Tuesday, August 07, 2007
boohoo...i fell down!!!
here is a pic of the scratch...*look at my fat leg...eeks...*
guess it will be v painful especially when i bathe ba...but...heck care lah...hahahaz...
yeah...anyway...some updates abt last week ba...on Fri...we went FOP - Festival of Praise...it was great! i really enjoyed and loved it! really felt God's presence strongly there...hee...oh yah...really alot of ppl at SIS...wah...haaz...some pics of that nite below...
yup...alot of ppl huh...cool lor...got Delirious and Don Moen...they are good!heez...
eh...den on sat...i've written a post on it liao...haaz...my dinner experience @ The Line restaurant...heez...
on Sunday...after service...i quickly head down to Harbour Front Centre...actually wanted to go Dragon Gate restaurant...oh it's Zheng Da's birthday mah...so me n Teck wana celebrate for him...but Teck said that cos we didnt book table, there isnt any small tables left until 2pm...so we tried looking out for other places...still cant find anything suitable...so in the end...since i cant believe that there will not be enough tables for us...we went up to Dragon Gate again to ask...i asked this time round...and i got a table immediately! haaz...good right?haaz...
wah we really ate alot! i ordered more than 10 dishes of food...haaz...i ate till really cant take it anymore!hahahaz...cos the nite b4 i also ate buffet mah...haaz...really need to exercise!!!!!heeheez...
Our table of food!
Zheng Da's cake...eekz...cheesecake...smthg i dun like!!!ate abt 2 small mouths...finishing those walnuts...and the biscuit below...haaz...
after lunch we went Vivo for awhile...den i head off to Tampines...coincidentally...Ben Sim msged and asked if i was going for evening service...yup...im going...but for Nursery duty...so he offered to go with me...he drove down to Tamp interchange with his new car...Copen...striking red...2-seater convertible...a not that powerful car...but since its a convert...not bad lah...only dat my hair become v messy...haaz...i took a foto...but v v blur cos my fone lousy...plus its taken at nite...

- [Material]

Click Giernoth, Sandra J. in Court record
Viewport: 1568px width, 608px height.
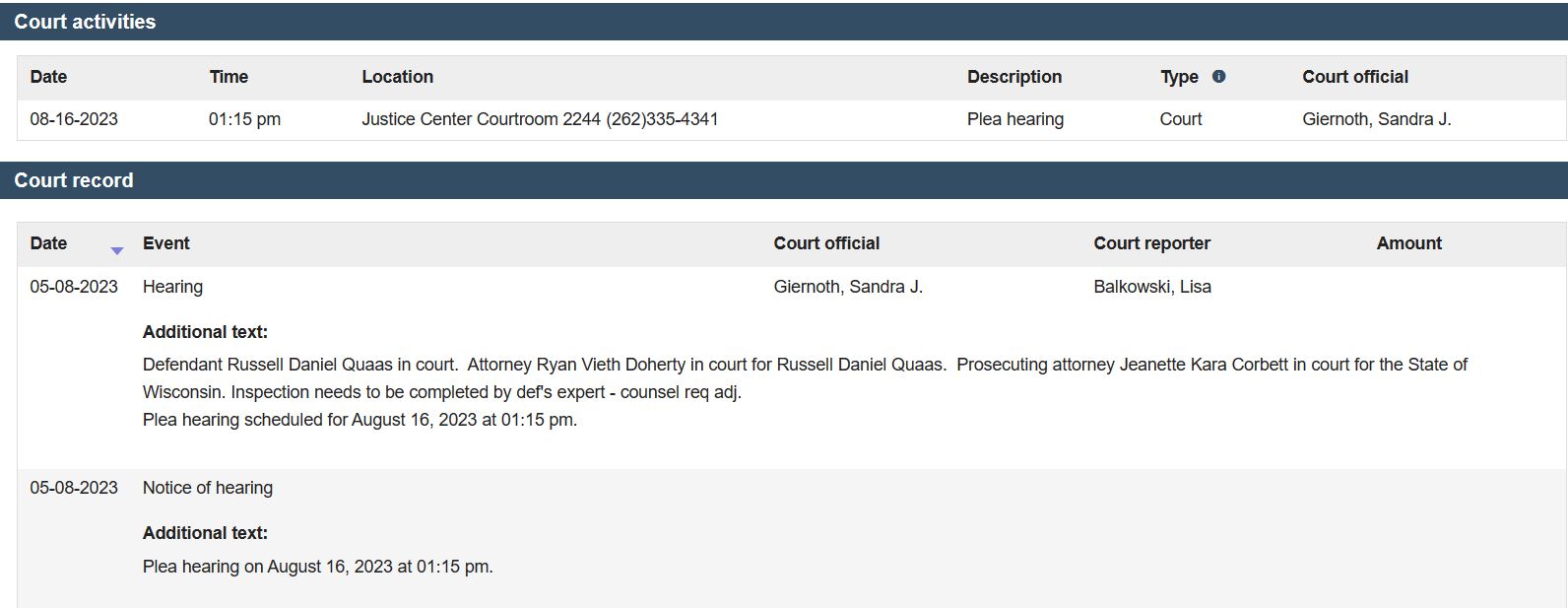click(x=848, y=287)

- [Written problem] Write out the blog post starting at "Tuesday, August 07, 2007" and ending at "ba...but...heck care lah...hahahaz...", swapping "scratch" for "bruise". The material comes from a different source than the blog post.

- [Exercise result]
Tuesday, August 07, 2007
boohoo...i fell down!!!
here is a pic of the bruise...*look at my fat leg...eeks...*
guess it will be v painful especially when i bathe ba...but...heck care lah...hahahaz...